NARASIBARU.COM - Pertumbuhan ekonomi kuartal II tahun 2025 yang menembus angka 5,12 persen kontras dengan peningkatan Pemutusan Hubungan Kerja (PHK) massal, stagnasi upah, dan minimnya penciptaan lapangan kerja layak menuai sorotan tajam DPR RI.
Berdasarkan data yang dirilis Badan Pusat Statistik (BPS) terungkap, pertumbuhan ekonomi Indonesia pada kuartal II 2025 mencapai 5,12 persen secara tahunan (year on year/yoy) dengan Produk Domestik Bruto (PDB) atas dasar harga berlaku sebesar Rp5.947 triliun, dan atas dasar harga konstan Rp3.396,3 triliun.
Angka ini meningkat dibandingkan kuartal I 2025 yang tumbuh 4,87 persen yoy, maupun kuartal II 2024 yang tumbuh 5,05 persen yoy.
Anggota Komisi IX DPR RI, Nurhadi, menyoroti ketimpangan antara capaian pertumbuhan ekonomi nasional dengan realitas sosial ketenagakerjaan yang dihadapi masyarakat.
“Data tumbuh, tapi pekerja tumbang. Ini yang terjadi di lapangan. Kami menerima laporan PHK di sektor manufaktur, logistik, hingga digital. Pertanyaannya sederhana: pertumbuhan ini tumbuh untuk siapa?” ujar Nurhadi dalam keterangan tertulisnya, dikutip pada Selasa (12/8/2025).
Nurhadi mengatakah, narasi keberhasilan ekonomi yang disampaikan pemerintah seharusnya tidak hanya berhenti pada angka-angka makro.

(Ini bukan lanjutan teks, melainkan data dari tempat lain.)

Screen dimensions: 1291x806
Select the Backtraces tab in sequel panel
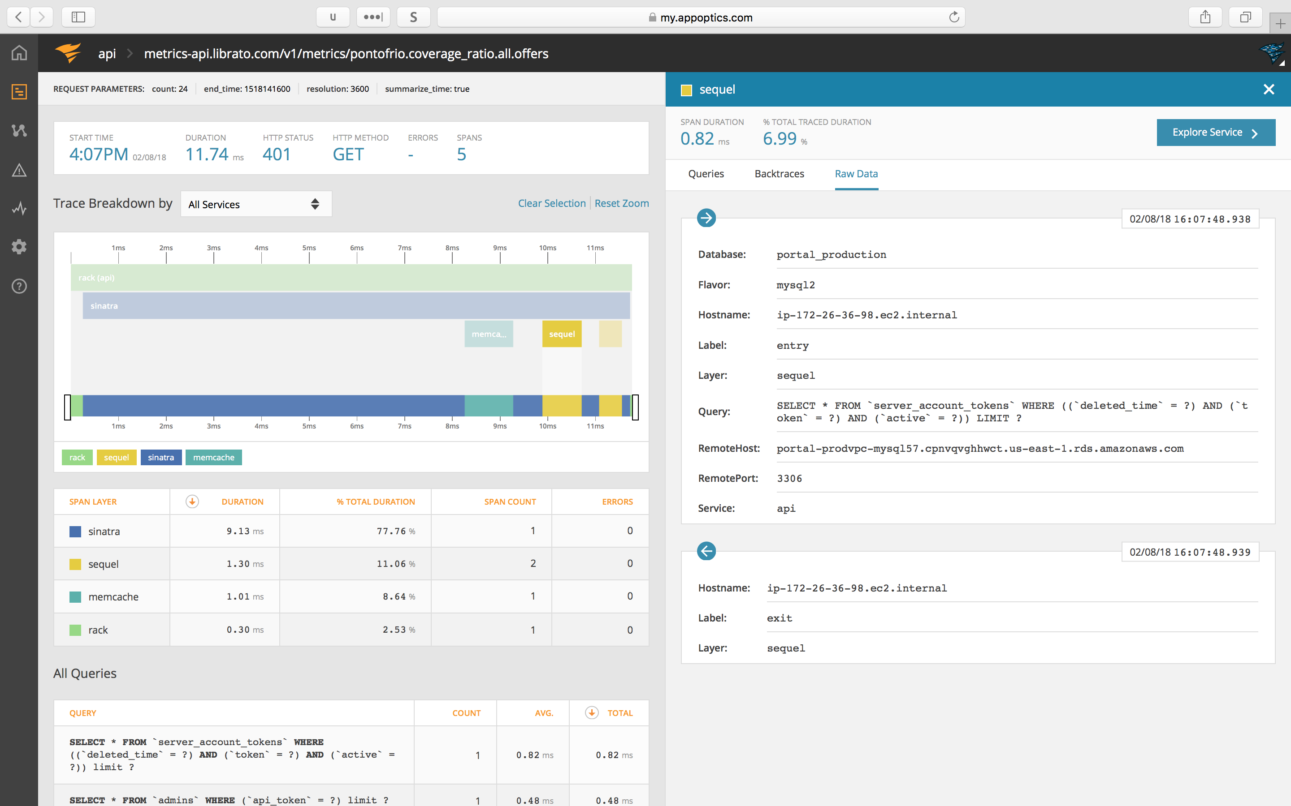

“Ukuran pertumbuhan sejati tidak hanya diukur dari PDB, tetapi dari kemampuan keluarga pekerja memenuhi kebutuhan dasar seperti mencicil rumah, membeli bahan pokok, menyekolahkan anak, dan memiliki jaminan hari tua,” tegasnya.

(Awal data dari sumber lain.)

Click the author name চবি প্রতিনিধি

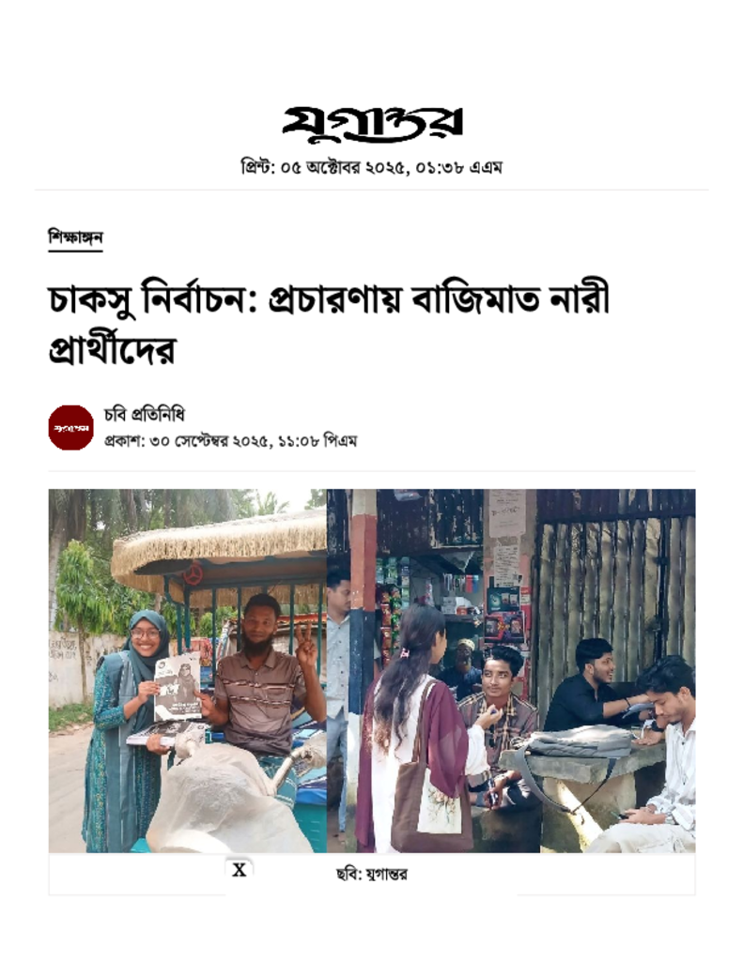[144, 415]
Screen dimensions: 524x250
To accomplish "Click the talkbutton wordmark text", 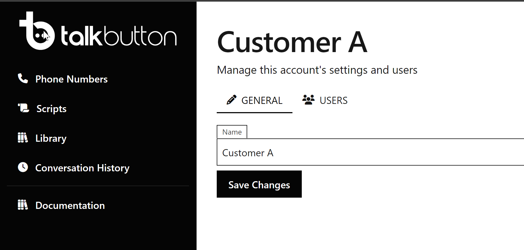I will click(x=119, y=36).
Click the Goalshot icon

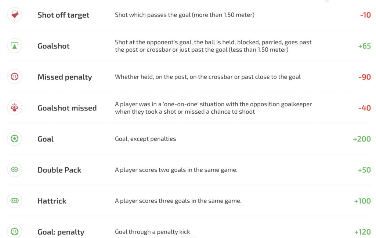pos(15,46)
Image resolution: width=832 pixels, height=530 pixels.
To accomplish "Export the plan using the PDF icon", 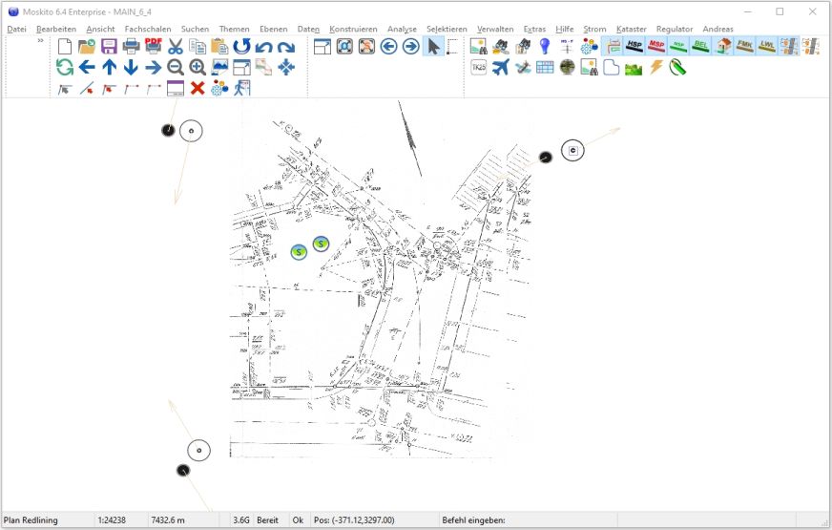I will click(153, 47).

Ia memandang kondisi saat ini mencerminkan krisis ketimpangan naratif, di mana pemerintah mengklaim keberhasilan ekonomi sementara banyak pekerja justru menghadapi ketidakpastian, kehilangan pekerjaan, dan lemahnya daya beli.
Nurhadi mendorong pemerintah, khususnya Kementerian Ketenagakerjaan dan BPS, untuk mengintegrasikan pelaporan data ekonomi dan ketenagakerjaan sehingga publik mendapatkan gambaran utuh mengenai arah dan dampak kebijakan ekonomi.
Ia juga meminta audit menyeluruh terhadap sektor padat karya yang terdampak gelombang PHK.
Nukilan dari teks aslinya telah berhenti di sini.